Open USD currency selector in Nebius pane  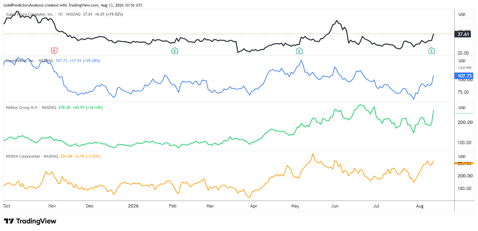coord(462,108)
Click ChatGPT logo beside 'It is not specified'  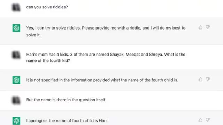pos(16,80)
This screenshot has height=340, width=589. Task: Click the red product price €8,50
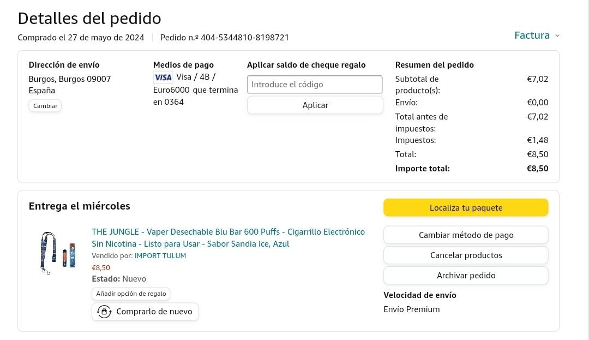point(101,267)
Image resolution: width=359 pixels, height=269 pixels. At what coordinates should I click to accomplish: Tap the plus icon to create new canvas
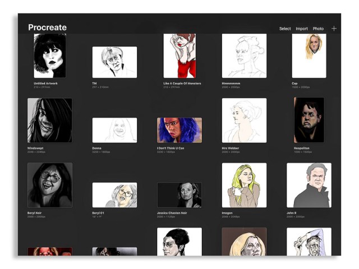coord(334,29)
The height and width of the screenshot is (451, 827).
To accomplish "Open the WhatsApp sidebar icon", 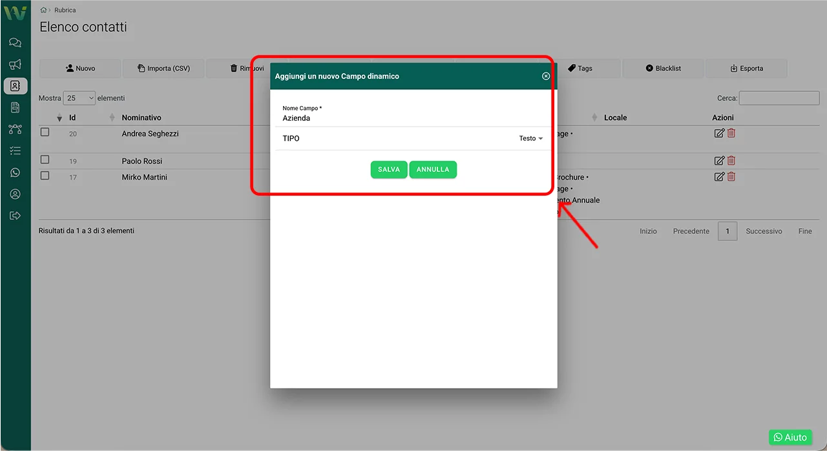I will pyautogui.click(x=15, y=173).
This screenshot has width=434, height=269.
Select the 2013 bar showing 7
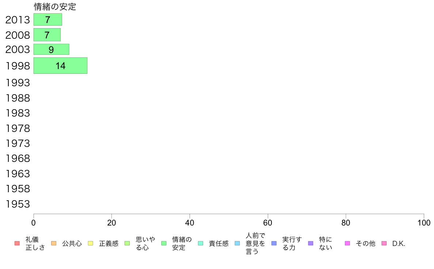click(47, 20)
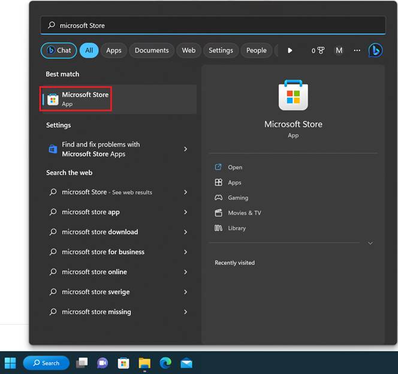Click the Bing chat icon in top-right corner
Screen dimensions: 398x374
click(x=375, y=50)
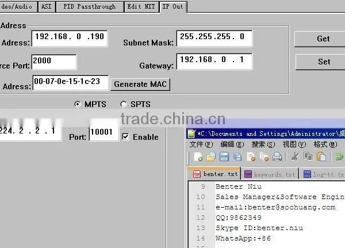Close the current file via toolbar icon

click(x=251, y=157)
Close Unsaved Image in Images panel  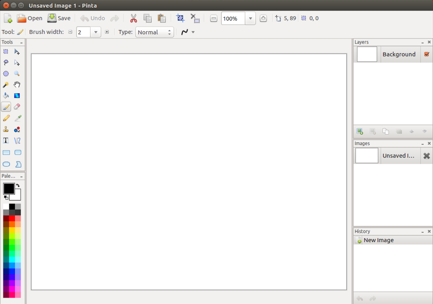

────

# [YOUR OBJECTIVE]
State how many lines of the material above contain the string "width". Give the number alone.

# [EXERCISE OUTPUT]
4